Mr Trump won Wisconsin in 2016 by a margin of less than a percentage point, but Mr Biden currently leads polling for the state by up to nine points.

In Minnesota, Mr Biden accused Mr Trump of “giving up” in the fight against the coronavirus and said he should not attack medical personnel who are treating its victims.

“Unlike Donald Trump, we will not surrender to this virus,” he said. Supporters, socially distanced in their cars at the state fairground, and honked their horns in agreement.

The coronavirus pandemic, which has killed more than 229,000 people in the United States and cost millions more their jobs, has dominated the final days of the campaign.

A record surge of cases is pushing hospitals to the brink of capacity. The news pushed Wall Street to its worst week since March, undercutting one of Mr Trump’s main arguments for re-election.

Mr Trump, who recovered from COVID-19 weeks ago, has played down the health crisis for months, telling supporters in recent weeks the country is “turning the corner” even as cases surge. Mr Biden has warned of a “dark winter” ahead and promised a renewed effort to contain the virus.

The Centers for Disease Control (CDC) said there had been 91,248 new cases in 24 hours, with more than 1,000 deaths the previous day.

Mr Biden leads Mr Trump 52 per cent to 42 per cent in Reuters/IPSOS national opinion polling, partly because of widespread disapproval of his handling of the pandemic. Opinion polls show a closer contest in the most competitive states that will decide the election.

The candidates campaigned as Americans rushed to cast their vote.

Across the country, more than 84.5 million Americans have already posted their ballot or voted in person.

The bulk of the votes – 25 million – have been cast in the three most populous states, California, Texas and Florida.

The focus on the upper midwest underlined the region’s importance in the race. Michigan and Wisconsin were two of the three historically Democratic industrial states, along with Pennsylvania, that narrowly voted for the Republican Trump in 2016, delivering him an upset victory.

Mr Biden leads Mr Trump by nine percentage points in Michigan and Wisconsin and five points in Pennsylvania, according to Reuters/IPSOS polling.

More than 85 million votes have been cast either by mail or in person, roughly 62 per cent of the total number of votes in the entire 2016 election, according to the US Elections Project at the University of Florida.
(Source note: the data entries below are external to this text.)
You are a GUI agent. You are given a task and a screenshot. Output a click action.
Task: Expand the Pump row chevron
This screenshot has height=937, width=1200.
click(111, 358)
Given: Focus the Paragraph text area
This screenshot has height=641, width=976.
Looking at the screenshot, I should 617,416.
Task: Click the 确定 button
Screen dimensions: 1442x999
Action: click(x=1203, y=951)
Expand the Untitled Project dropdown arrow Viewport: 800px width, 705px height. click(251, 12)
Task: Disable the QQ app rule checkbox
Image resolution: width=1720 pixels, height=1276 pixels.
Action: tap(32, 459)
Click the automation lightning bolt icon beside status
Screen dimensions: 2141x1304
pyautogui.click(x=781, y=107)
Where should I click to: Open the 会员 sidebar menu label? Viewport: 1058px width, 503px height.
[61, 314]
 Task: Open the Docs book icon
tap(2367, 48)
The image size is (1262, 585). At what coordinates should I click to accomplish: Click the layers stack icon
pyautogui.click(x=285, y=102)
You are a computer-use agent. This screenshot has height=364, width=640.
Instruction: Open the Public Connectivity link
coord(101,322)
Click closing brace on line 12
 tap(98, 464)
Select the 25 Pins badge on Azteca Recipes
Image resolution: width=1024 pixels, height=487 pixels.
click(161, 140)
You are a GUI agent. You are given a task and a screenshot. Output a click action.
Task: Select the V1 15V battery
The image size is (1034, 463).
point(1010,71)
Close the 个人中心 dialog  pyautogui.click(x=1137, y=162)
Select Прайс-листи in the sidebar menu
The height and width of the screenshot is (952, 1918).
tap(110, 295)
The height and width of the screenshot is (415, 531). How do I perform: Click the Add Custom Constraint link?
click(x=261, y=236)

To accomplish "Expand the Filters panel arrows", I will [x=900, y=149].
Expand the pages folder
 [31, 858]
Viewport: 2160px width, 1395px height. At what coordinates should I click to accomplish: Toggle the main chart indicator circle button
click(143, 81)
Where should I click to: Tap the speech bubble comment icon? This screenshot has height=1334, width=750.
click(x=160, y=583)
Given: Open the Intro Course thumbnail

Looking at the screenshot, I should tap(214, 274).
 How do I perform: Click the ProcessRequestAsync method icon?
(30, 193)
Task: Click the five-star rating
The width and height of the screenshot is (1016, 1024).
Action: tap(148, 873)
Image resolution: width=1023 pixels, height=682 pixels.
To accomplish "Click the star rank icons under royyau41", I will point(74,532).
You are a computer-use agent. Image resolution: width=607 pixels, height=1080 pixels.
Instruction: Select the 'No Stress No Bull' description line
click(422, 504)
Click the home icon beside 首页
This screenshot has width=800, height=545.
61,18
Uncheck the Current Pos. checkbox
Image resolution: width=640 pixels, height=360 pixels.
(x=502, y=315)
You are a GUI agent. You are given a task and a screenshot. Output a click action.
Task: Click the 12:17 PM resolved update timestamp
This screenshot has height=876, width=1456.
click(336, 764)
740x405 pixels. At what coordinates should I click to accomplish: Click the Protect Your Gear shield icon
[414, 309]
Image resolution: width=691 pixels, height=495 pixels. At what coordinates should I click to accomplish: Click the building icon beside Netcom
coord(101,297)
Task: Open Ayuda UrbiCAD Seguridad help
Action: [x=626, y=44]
In Texas, a traditionally Republican state where polls show Mr Biden and Mr Trump close, more than nine million people have cast ballots, eclipsing total turnout from 2016, the Texas secretary of state’s office said. Texas is the second state, along with Hawaii, to already surpass its 2016 total.

Early voting data shows that far more Democrats have voted by mail, while Republicans are expected to turn out in greater numbers on Tuesday.

This means preliminary results from states such as Pennsylvania that do not begin counting mail-in ballots until election day could show Mr Trump in the lead before flipping as more Democratic-heavy ballots are added.

Last-minute legal battles have added to the uncertainty.

On Thursday, a federal appeals court said Minnesota’s plan to count ballots that arrive after election day was illegal. That ruling came after the Supreme Court allowed North Carolina and Pennsylvania to keep similar deadlines in place.

Separately, a federal judge in Washington ordered the US Postal Service to take extra steps to ensure speedy delivery of mail ballots in areas where service has been slow.